Armed with a waterproof computer, divers may soon be able to decipher the chirps of dolphins, then create and project an appropriate response, all in real time, reports New Scientist.

Dubbed Cetaccean Hearing and Telemetry (CHAT), the project is being undertaken by Denise Herzing, founder of the Wild Dolphin Project, and Thad Starner, an artificial intelligence researcher at the Georgia Institute of Technology in Atlanta. The end-goal of the CHAT program is to “co-create” a language that uses the natural sounds of wild dolphins, which can then be employed to talk with our finned brethren.

Humans have been able to communicate with dolphins since the 1960’s. Studies have shown that dolphins can learn up to about 100 human words, and be able to decipher the difference between similar commands, like “bring the surfboard to the man” and “bring the man to the surfboard.”

According to Herzing, past attempts to talk with dolphins have been primarily one-way. “They create a system and expect the dolphins to learn it, and they do, but the dolphins are not empowered to use the system to request things from the humans,” she says. Because of this, Herzing and her colleagues have been working on a two-way communication system since 1998. Those attempts, while somewhat successful, weren’t “dolphin friendly” enough, Herzing says.

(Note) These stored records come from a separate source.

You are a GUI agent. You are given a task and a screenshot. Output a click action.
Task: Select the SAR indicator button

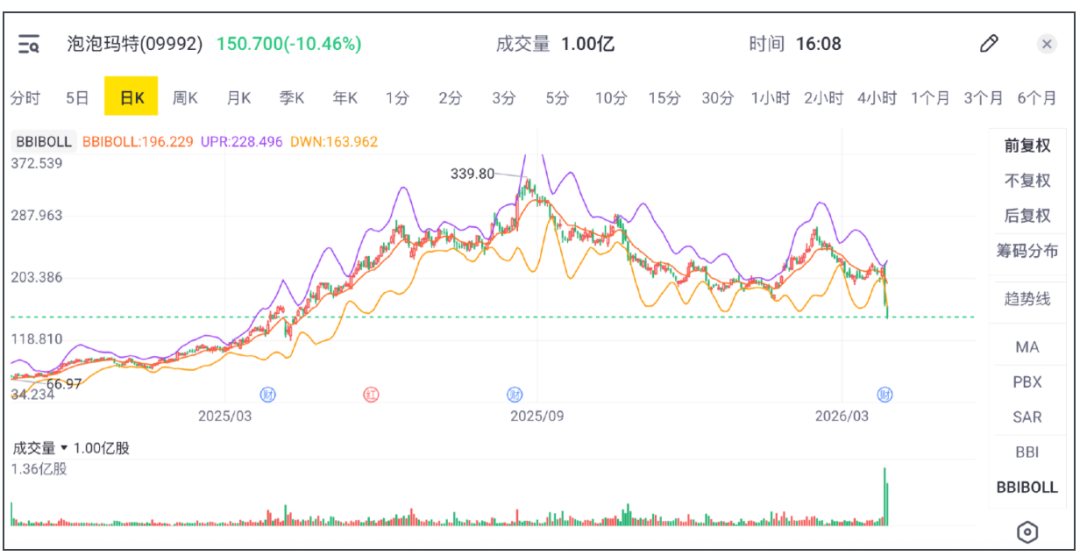point(1027,417)
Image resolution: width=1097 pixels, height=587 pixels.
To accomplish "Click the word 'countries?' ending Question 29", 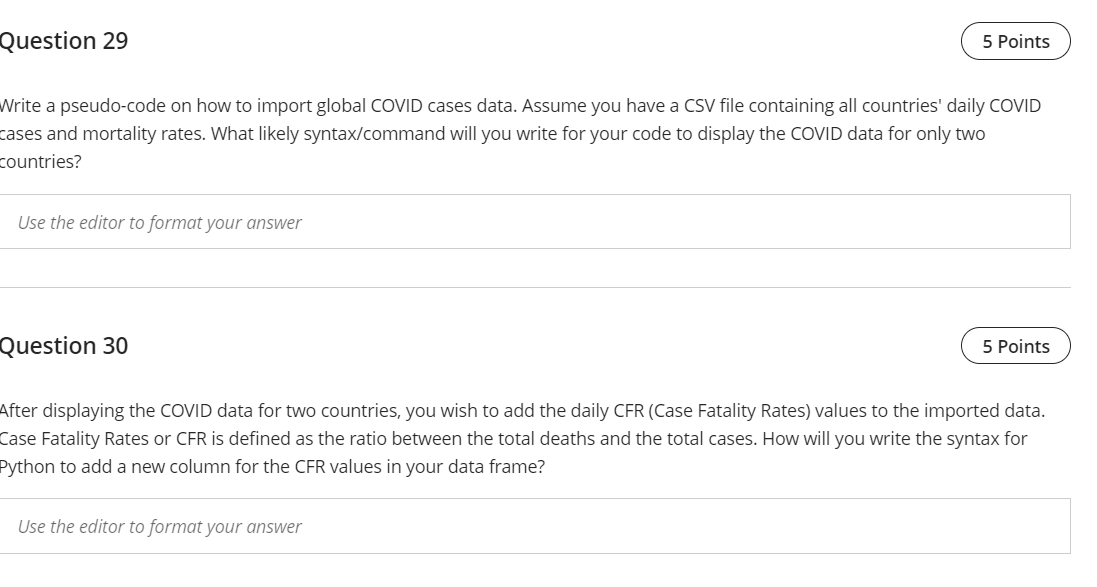I will pyautogui.click(x=41, y=162).
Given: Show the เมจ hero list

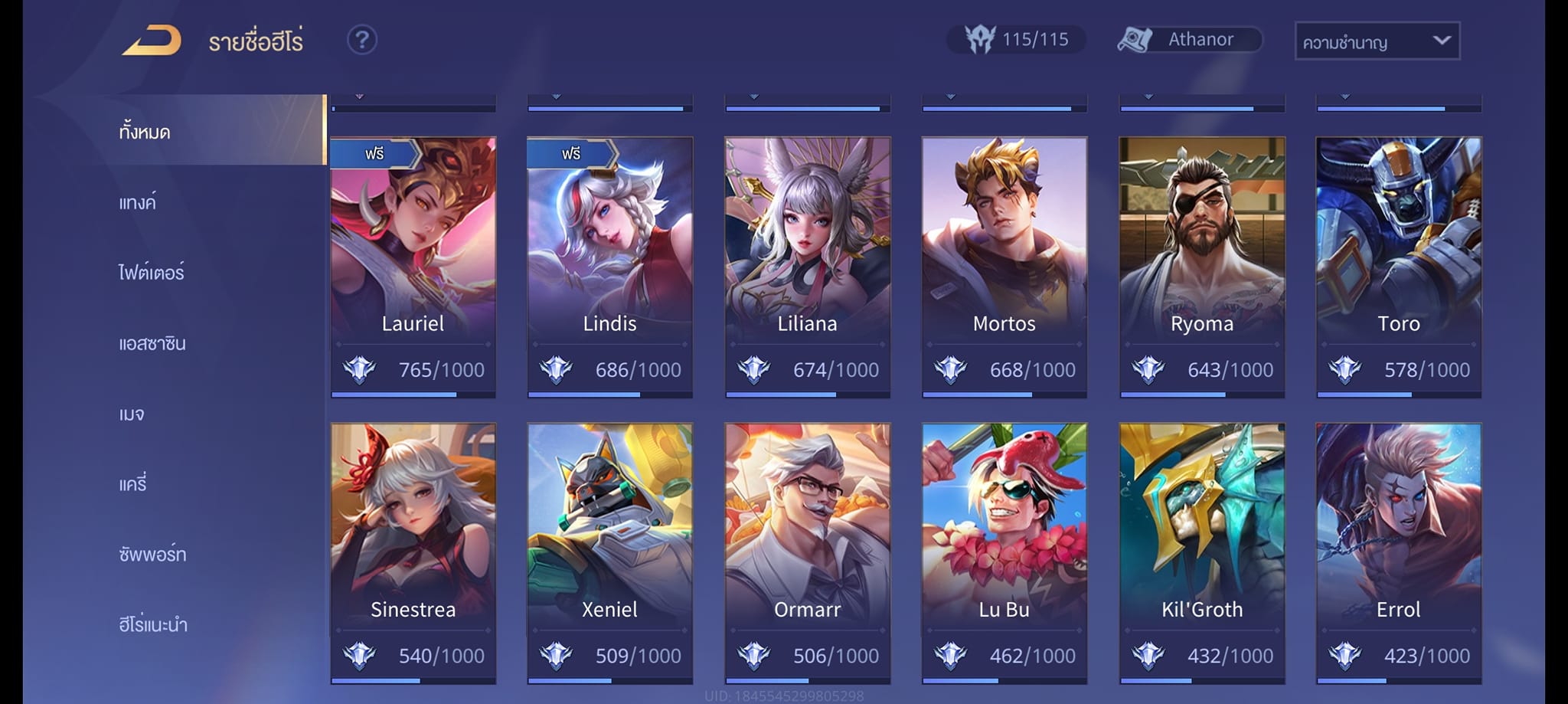Looking at the screenshot, I should [x=132, y=414].
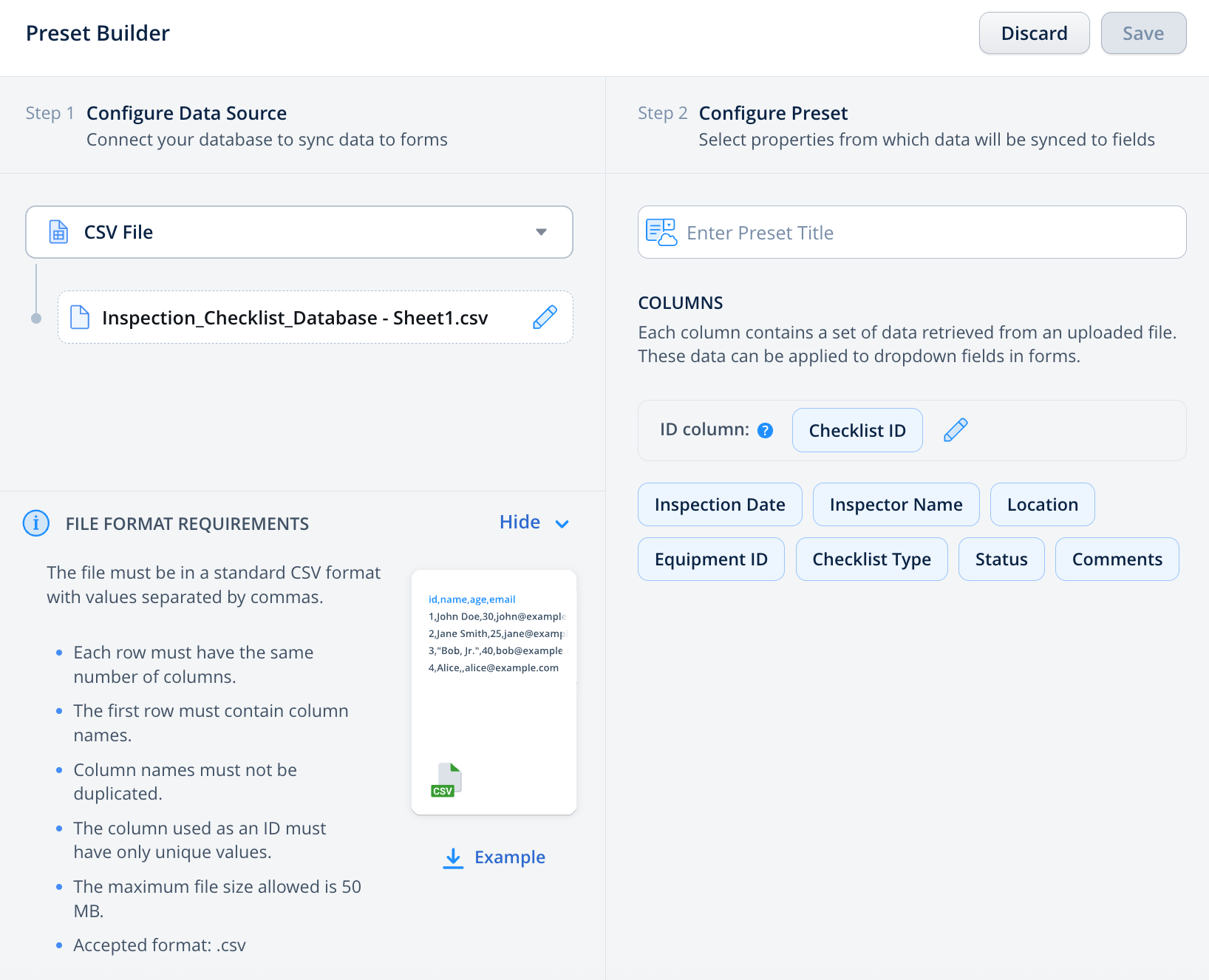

With the help of his students, Starner is currently building a prototype device that includes a “smartphone-sized computer” and two hyrdophones, which can detect the sounds of dolphins. Ultimately, a diver can carry the device in a waterproof case that will be strapped to the chest. When the hydrophone pics up dolphin chatter, an LED in the diver’s mask will light up. The diver can then use an on-board Twiddler, a kind of keyboard-mouse combo, to respond to the dolphin.

The challenges of creating such a system are, as one might imagine, immense. For starters, dolphins can produce sounds at frequencies of up to 200 kilohertz, far higher than the human ear can hear. Dolphins change their pitch, and hold a note for extended periods of time. They also project their sound in different directions without turning their heads. All of these factors must be considered in the development of the CHAT translation technology.

Amidst these challenges, Herzing and Starner hope to decipher the dolphin tongue, testing for which will begin in the middle this year. The beginning phase requires projecting eight choice “words” to a group of wild Atlantic spotted dolphins — things like “seaweed — and figuring out if the dolphins mimic the words. If that proves successful, the team can then move on to the daunting task of trying to translate the fundamentals of dolphin language by associating “words” with behaviors and objects. For this, the team will also use a type of software called a “pattern detector,” which helps find useful information in a mishmash of data.

Even if the team has developed an air tight plan, success remains a long shot.

“We don’t even know if dolphins have words,” Herzing admits to New Scientist. That said, she adds, “We could use their signals, if we knew them. We just don’t.”